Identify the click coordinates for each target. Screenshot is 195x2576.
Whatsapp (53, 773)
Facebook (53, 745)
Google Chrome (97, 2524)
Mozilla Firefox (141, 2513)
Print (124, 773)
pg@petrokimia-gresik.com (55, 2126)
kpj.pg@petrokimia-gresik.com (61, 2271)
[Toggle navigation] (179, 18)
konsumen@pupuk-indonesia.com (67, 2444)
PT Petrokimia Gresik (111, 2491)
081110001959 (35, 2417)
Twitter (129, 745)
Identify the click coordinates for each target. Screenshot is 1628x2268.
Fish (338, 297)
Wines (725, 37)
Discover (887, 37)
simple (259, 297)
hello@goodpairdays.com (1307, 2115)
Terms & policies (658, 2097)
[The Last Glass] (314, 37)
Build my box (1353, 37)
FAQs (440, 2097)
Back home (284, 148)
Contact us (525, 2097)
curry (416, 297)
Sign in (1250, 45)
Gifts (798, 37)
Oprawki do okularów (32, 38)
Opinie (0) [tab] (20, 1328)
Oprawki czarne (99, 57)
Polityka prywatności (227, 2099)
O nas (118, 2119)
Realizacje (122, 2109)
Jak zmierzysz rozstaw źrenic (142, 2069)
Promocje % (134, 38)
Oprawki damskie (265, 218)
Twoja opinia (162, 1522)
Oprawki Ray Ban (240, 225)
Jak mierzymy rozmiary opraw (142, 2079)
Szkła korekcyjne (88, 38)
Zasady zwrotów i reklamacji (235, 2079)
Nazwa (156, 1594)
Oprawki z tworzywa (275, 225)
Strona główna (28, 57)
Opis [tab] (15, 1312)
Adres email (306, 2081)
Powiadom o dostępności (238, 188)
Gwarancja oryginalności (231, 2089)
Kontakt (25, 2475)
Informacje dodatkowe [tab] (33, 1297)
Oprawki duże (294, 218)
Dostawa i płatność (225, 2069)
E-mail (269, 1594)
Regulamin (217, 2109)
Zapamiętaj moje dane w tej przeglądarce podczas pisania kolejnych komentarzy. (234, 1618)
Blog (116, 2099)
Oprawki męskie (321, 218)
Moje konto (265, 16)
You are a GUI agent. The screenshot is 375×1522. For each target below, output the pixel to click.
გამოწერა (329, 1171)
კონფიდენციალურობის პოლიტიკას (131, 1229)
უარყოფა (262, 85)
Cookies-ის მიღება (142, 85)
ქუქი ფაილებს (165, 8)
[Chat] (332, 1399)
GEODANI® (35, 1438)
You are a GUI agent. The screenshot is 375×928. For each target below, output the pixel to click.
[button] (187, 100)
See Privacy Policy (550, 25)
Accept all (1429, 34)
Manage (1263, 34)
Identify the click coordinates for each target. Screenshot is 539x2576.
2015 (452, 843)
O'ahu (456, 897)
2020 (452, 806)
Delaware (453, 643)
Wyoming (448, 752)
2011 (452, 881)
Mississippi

■ **AIM OF THE TASK**:
Considering the records line by line, how many lines hold the string "click"? Say only the number.

■ **EXERCISE ANSWER**:
5